Stothers got to the day he heard the news from his oncologist Maki Yamamoto on Feb. 21 when the Ducks were in Tampa, only a few hours before their game against the Tampa Bay Lightning.
“Give me a moment,” said an emotional Stothers on Saturday, pausing for a few seconds.
Stothers, who turned 61 in February, is in charge of the defensemen and penalty-killing units.
In a three-plus decades coaching career, Stothers is of an old-school ethic, using tough love when necessary but possessing genuine affection for the well-being of his players. When he informed the Ducks’ players after practice in Raleigh, N.C., on Feb. 24, Stothers did so with two goals in mind: to let them know of his own situation, but also urging them to be aware of their own health and to get checked out if something doesn’t feel right.

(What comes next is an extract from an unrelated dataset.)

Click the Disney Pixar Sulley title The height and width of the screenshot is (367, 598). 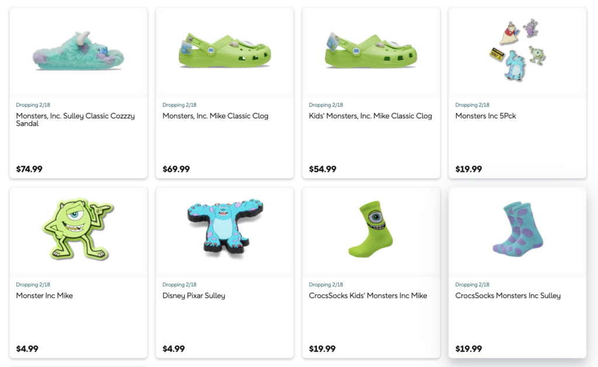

“I’m a dad, and my whole life as a player I was a protector of my teammates and stuff like that,” Stothers said. “Figuring now maybe it’s time to help protect others from something turning into more than it should have been, if you could have got to it early and dealt with it then.”
Said Ducks coach Dallas Eakins: “He’s one of the most giving, selfless people I know. For him to handle it this way is not surprising at all. His main concern right now is, ‘How can I help someone else get ahead of where I am right now?’
“That’s all you need to know about that man.”
Defenseman Cam Fowler said there were tears and a lot of emotion when Stothers spoke to the players in Raleigh. Stothers finished the meeting by hugging each of the players, Fowler said.
“It hit us pretty hard,” Fowler said. “He’s a big part of the organization – heart-and-soul guy that means a lot to all…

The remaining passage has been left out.